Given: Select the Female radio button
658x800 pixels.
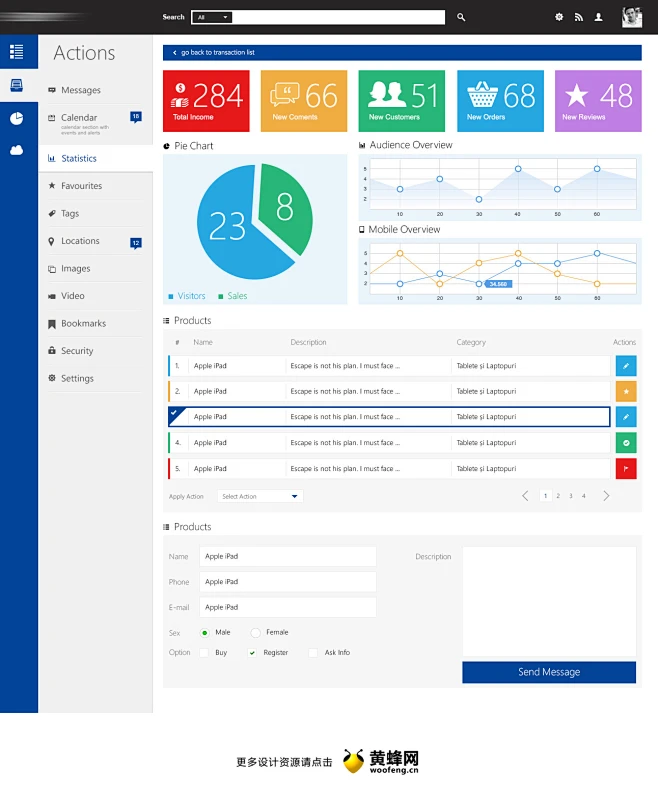Looking at the screenshot, I should pos(256,633).
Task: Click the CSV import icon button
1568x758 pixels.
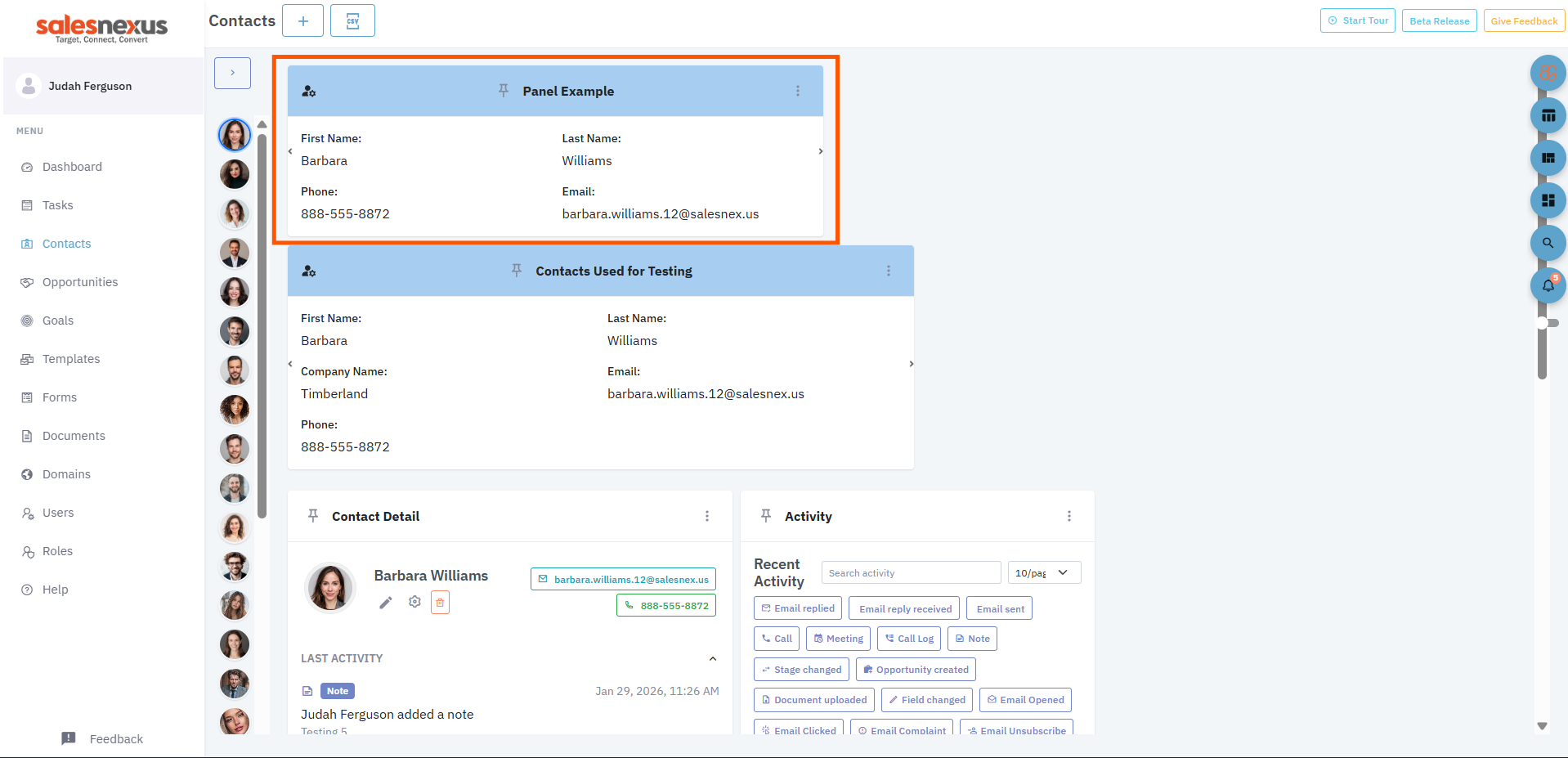Action: [352, 20]
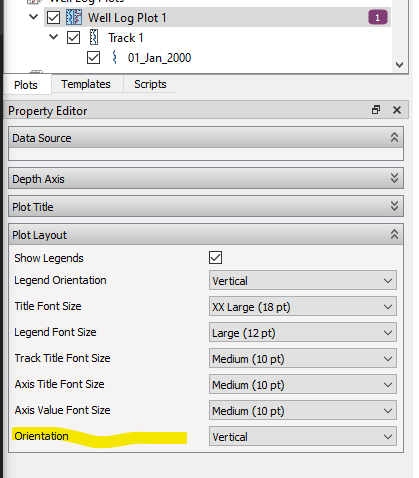The width and height of the screenshot is (419, 478).
Task: Click the purple badge numbered 1
Action: (x=378, y=17)
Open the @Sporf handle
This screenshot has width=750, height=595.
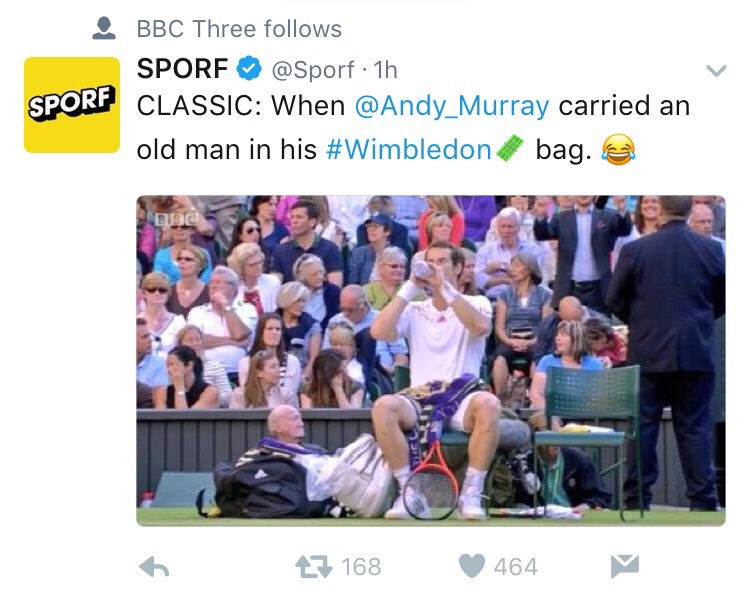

» Exercise
Using the listing above, copy exactly the lines from the one that contains "Task: Click the CSV import icon button" through its last line, both included, but not the pictures.

» Solution below
Task: Click the CSV import icon button
1568x758 pixels.
Action: [352, 20]
The width and height of the screenshot is (419, 478).
Task: Click the purple badge numbered 1
Action: (x=378, y=17)
Open the @Sporf handle
This screenshot has width=750, height=595.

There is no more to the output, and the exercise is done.